The most famous instance of how Medic Mobile helped saves lives was during the Haiti earthquake, when 80,000 incoming text to the 4636 number helped map out a database and presented a way of mapping out the rescue efforts.
The program provides medical aid for 4.5 million people across 11 countries. The setup is by creating networks via $10 Java-run mobile phones that allows doctors to communicate with each other in the hope of healing a patient, and also patients can communicate with doctors to receive help.
The use of SMS messages allows for communication in areas where there is a lack of internet, or where the majority of the population cannot afford access to the internet. Medic Mobile is still in its infancy, and hopes to improve the quality and scope of the efforts in the years to come.
Aydogan Ozcan a professor at UCLA has designed cell phones that have in-built features to allow for diagnostic duties to be handled. This includes a lightweight microscope that can carry out the analysis of water, blood and bodily fluids.
For doctors that don’t have access to portable equipment this is a relatively cheap yet effective solution capable of figuring out what might be wrong with an individual. Especially in remote areas of a third world country having access to such a portable diagnostic tool could save the life of an individual.
The size of the microscope on these cell phones is small in size due to a lens-free approach. Officially the technology is called Lensless Ultra-wide-field Cell Monitoring Array, or LUCAS for short.
The diagnosis is immediate as no samples need to be sent to a centralized lab for a diagnosis. The microscope unit is an add-on that can be combined with almost any mobile phone that has a decent camera. You don’t need to have the latest iPhone or Samsung mobile phone either, just an entry level camera-phone.
Ozcan’s research is currently backed by the National Science Foundation and also the U.S. Office of Naval Research. However, the approach for these microscopes currently is not to bring them to mass market, but instead to perfect the technology. Eventually once the product reaches the desired potential it’s estimated that each unit will cost $10-15. An affordable price point to bring it the masses in the developing world.
Mobile Midwife Program
Help and support for a soon to be mother and then during her first year after pregnancy is a must. The Mobile Midwife Program backed by The Grameen Foundation sends regular texts to provide information for the mother in her native tongue.

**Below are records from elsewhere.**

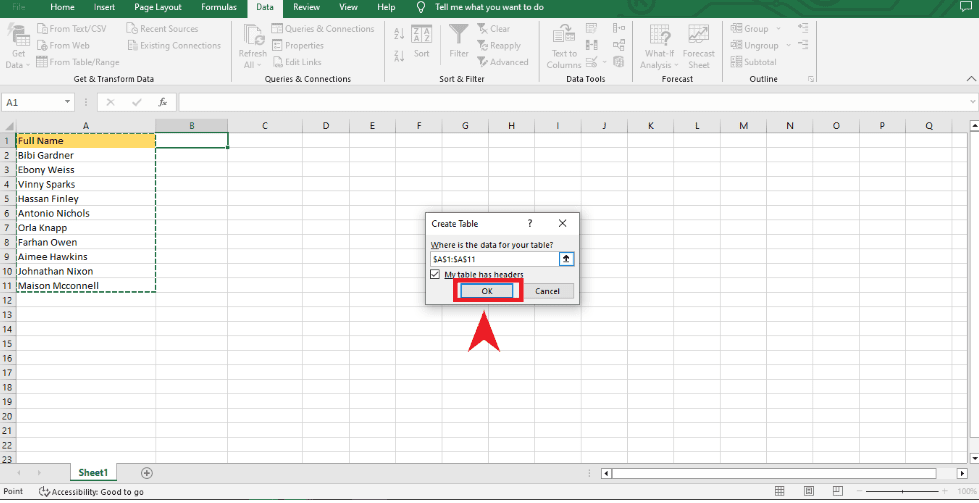Switch to the Formulas ribbon tab
Image resolution: width=979 pixels, height=503 pixels.
219,7
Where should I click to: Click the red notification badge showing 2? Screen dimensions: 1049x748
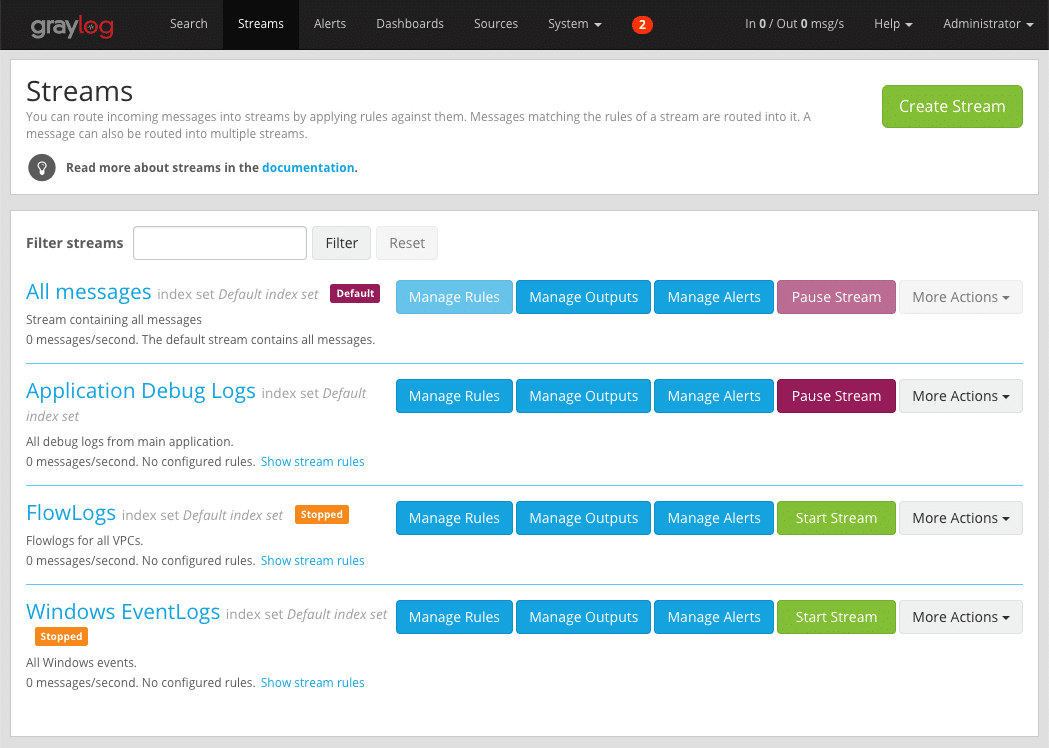click(642, 25)
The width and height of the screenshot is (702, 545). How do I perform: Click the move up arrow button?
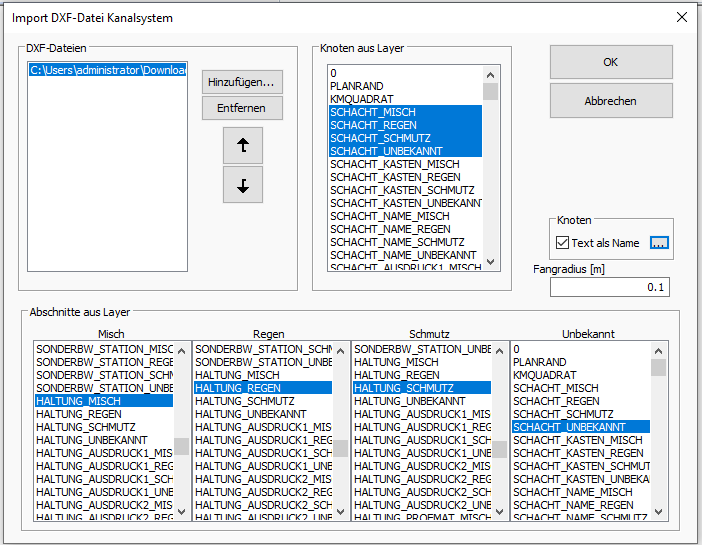point(242,144)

The basic service is free, but there is also a paid add-on scheme that costs an equivalent of 15 cents in Nigeria for example. There is a focus on the nutrition regarding both the mother and newborn. This program is currently being rolled out to an increasing number of countries to provide more support.
While information in the developed world is literally in the palm of a person’s hand via the smartphone, in the developing world that is not always the case. Mobile based internet is not a luxury afforded to everyone, and education is not yet as good as it should be. Therefore, it’s imperative that support is given to mothers in terms of the right information so they can raise their child in the healthiest way possible.
These 3 examples of how mobile phones are impacting lives in a positive way for the developing population across the world are just the tip of the iceberg. As technology is improving innovators are finding new ways of ensuring that help is given to those in need.
One of the key challenges is figuring out how the technology can be manufactured in an affordable way. To provide help at scale it’s not feasible to have each mobile phone cost hundreds of dollars. Improvements in technology drives the cost down of certain components on a yearly basis, which in turn reduces the cost burden of those seeking to save lives in the developing.